The depth of a crevasse is controlled primarily by two factors: compressive pressure from the ice and expansive pressure from water. The deeper one goes into a glacier, the greater the pressure is keeping a crevasse shut. This is why crevasses typically don't grow to be more than about 3 meters deep—the internal compression from the glacier overpowers the tensile forces pulling it apart. However, the addition of water can seriously upset this balance. As with the ice, water exerts greater pressure the deeper it is, meaning the crevasse can grow much deeper than before. This can easily lead to a crevasse going deep enough to reach the base of the glacier, allowing for significant meltwater drain and an increase in basal slip.
Also known as Forbes bands, Ogives are alternating crests and valleys in the glacier ice that appear as dark and light bands of ice. Ogives are directly linked to the seasonal motion of a glacier. The distance across one light and dark band is roughly equal to the annual movement of a glacier. Ogives form downslope of icefalls, which contain large transverse crevasses. These crevasses will, if not too far into the ablation zone, be filled with snow, usually over only a couple of seasons. This accumulation will create the visible light-dark pattern which defines ogives, with the light being snow and the dark being ice.
The darker bands lack trapped air bubbles, a result of the way glacier ice forms. The lighter bands are filled with fresher snow and air pockets and are also much less dense. They generally take on a crescent shape, being concave up when viewed from downslope. This is due to the increased rate of flow near the center of the glacier. The variations in height of the different bands of the ogvies are caused by uneven melting due to the different colors, with darker bands absorbing more solar radiation and thus melting more. Sometimes, ogives lack either the undulating surface and even more rarely, the distinct color variations. Due to the way they form, ogives are very uncommon on unconstrained ice sheets, ice caps, and ice fields.
Glaciers are generally classified by their location and general features. The majority of classifications fall into two categories based upon constrainment by underlying topography.
Glaciers that are constrained by underlying topography are almost always confined by mountains, leading to the nearly synonymous name of mountain glaciers. The only exception is ice fields.
Valley: Valley glaciers are a general group of glaciers that flow through the valleys between mountains. Sometimes they originate from cirque glaciers that have spilled out of their cirques and down into the valley.
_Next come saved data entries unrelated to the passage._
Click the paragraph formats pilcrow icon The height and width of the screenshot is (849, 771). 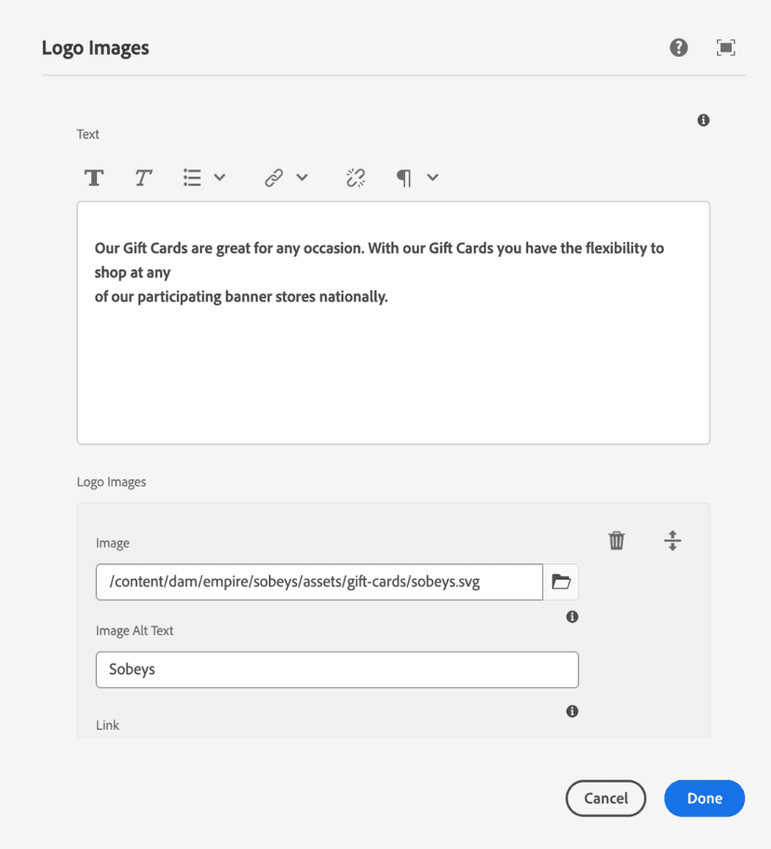pyautogui.click(x=404, y=178)
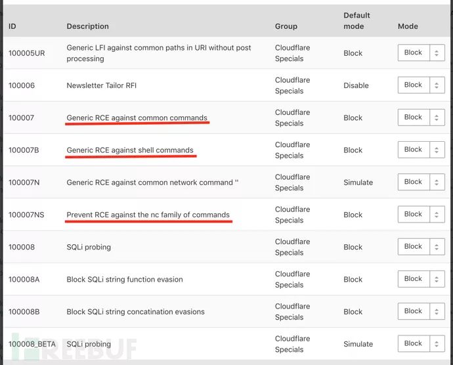Open Mode dropdown for rule 100008_BETA

pos(421,343)
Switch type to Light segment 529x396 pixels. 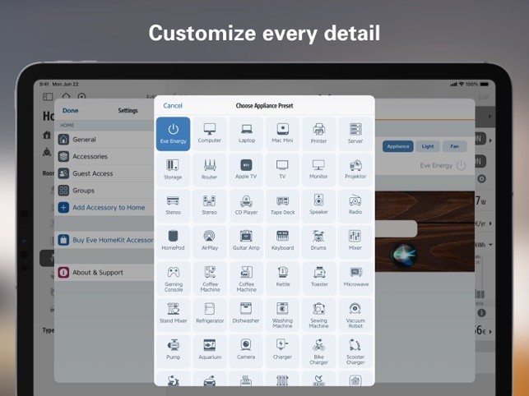click(x=428, y=146)
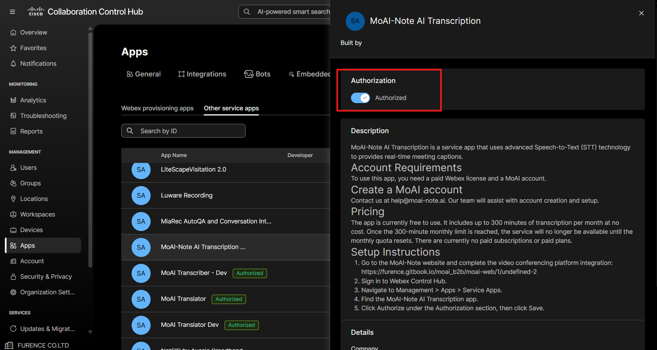Open the MoAI Translator app row
Image resolution: width=657 pixels, height=350 pixels.
coord(226,299)
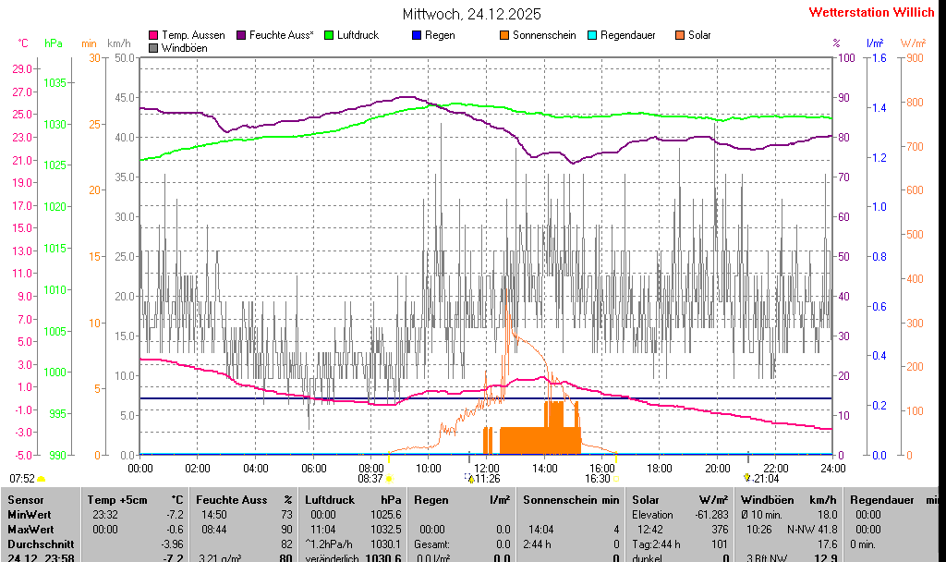Click the purple Feuchte Auss legend square
The width and height of the screenshot is (946, 562).
242,35
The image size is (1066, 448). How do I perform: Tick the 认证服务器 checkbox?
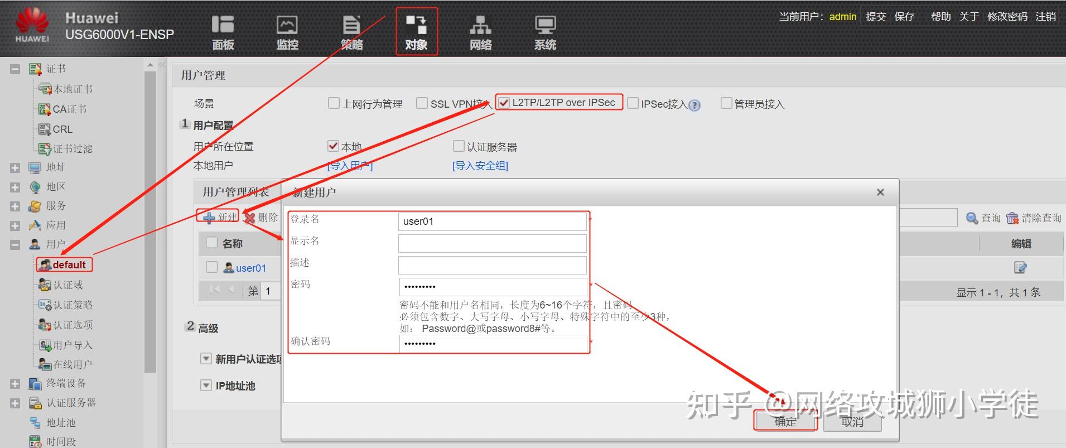coord(459,146)
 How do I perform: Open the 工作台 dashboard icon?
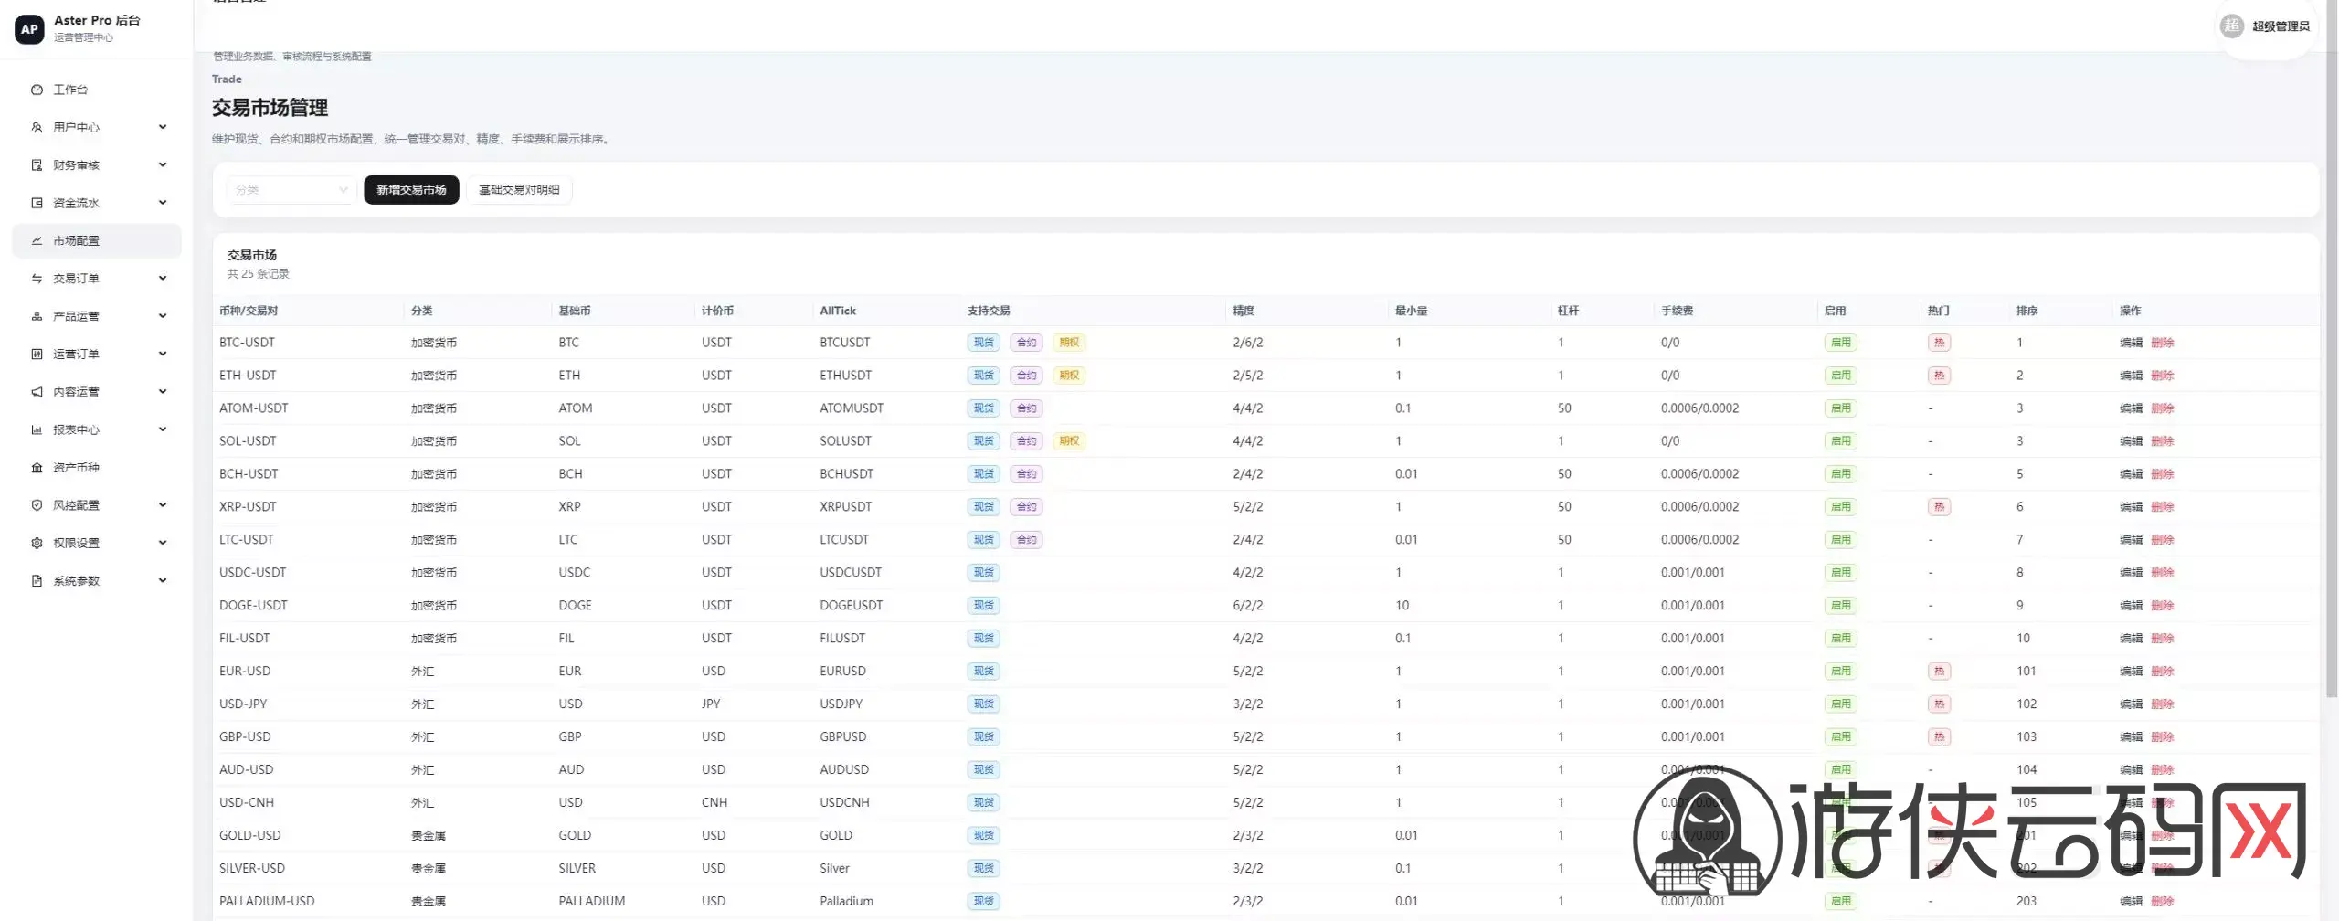point(37,90)
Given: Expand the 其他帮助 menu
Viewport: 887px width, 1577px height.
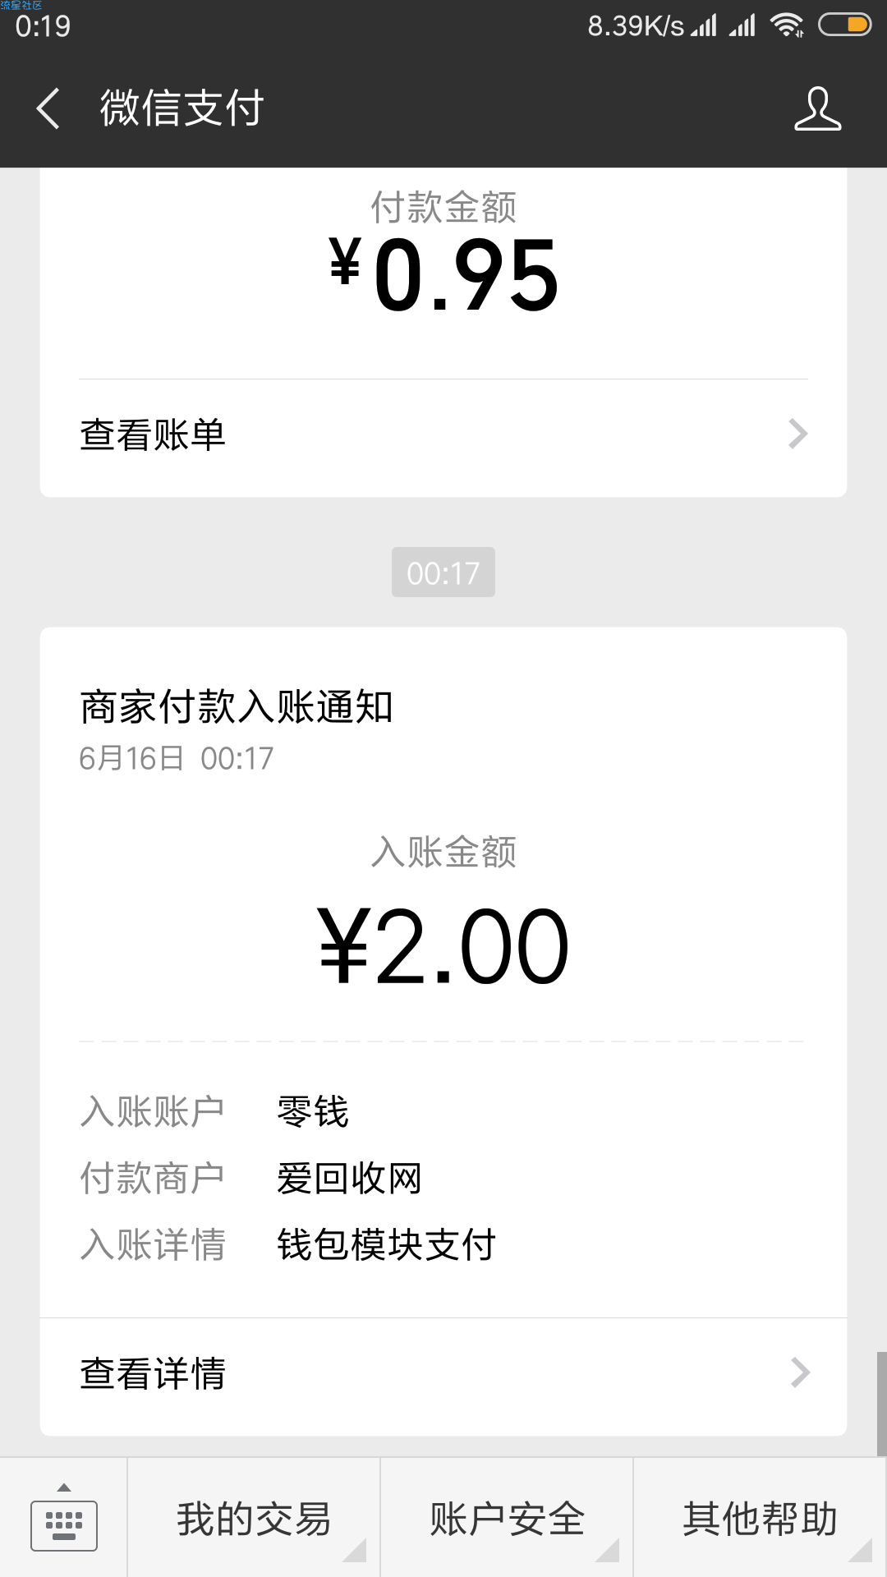Looking at the screenshot, I should coord(761,1518).

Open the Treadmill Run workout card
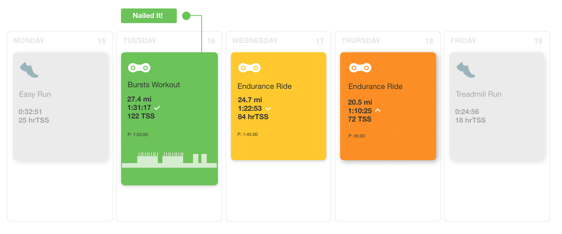(x=497, y=106)
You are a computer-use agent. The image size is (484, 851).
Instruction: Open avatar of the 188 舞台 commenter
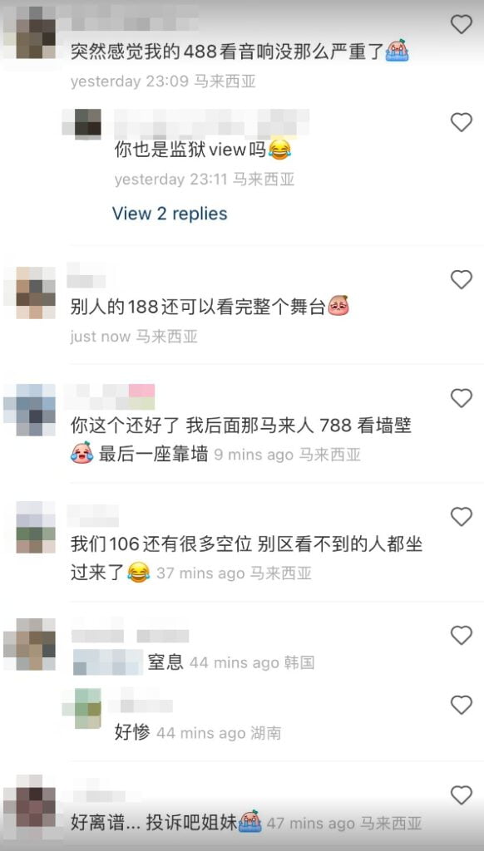[x=29, y=292]
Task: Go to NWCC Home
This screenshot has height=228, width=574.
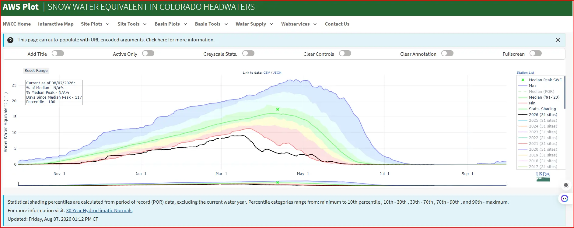Action: 17,24
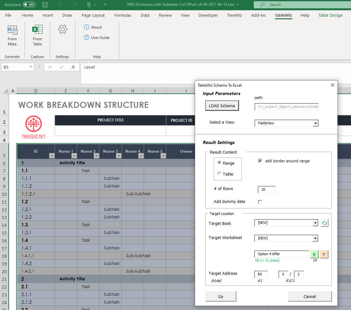Image resolution: width=351 pixels, height=310 pixels.
Task: Refresh the Target Book list
Action: [x=324, y=223]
Piedmont: (French: Foot of Mountain) Piedmont glaciers are valley glaciers that have flowed out beyond the edge of the mountains and into an open plain. They are characterized by a fan or mushroom shape at the foot of the mountain. The terminus is often filled with splay crevasses.
Cirque: (French: Circus or Stadium) Cirque glaciers are generally the smallest type of glacier and form in bowl-shaped depressions in mountains. They can expand beyond their original confines and become a valley glacier.
Ice Field: Ice fields are large expanses of glaciers which cover mountains up almost to their peaks, leaving nunataks poking out. This means that ice fields are still partially confined by the mountains they reside in. They can form when a large number of valley glaciers or even smaller ice fields join together.
Outlet: Outlet glaciers are a special form of valley glacier which drain ice from ice caps, ice fields, and ice sheets through narrow mountain passages. These can terminate both on land, into an ice shelf, or simply into the ocean.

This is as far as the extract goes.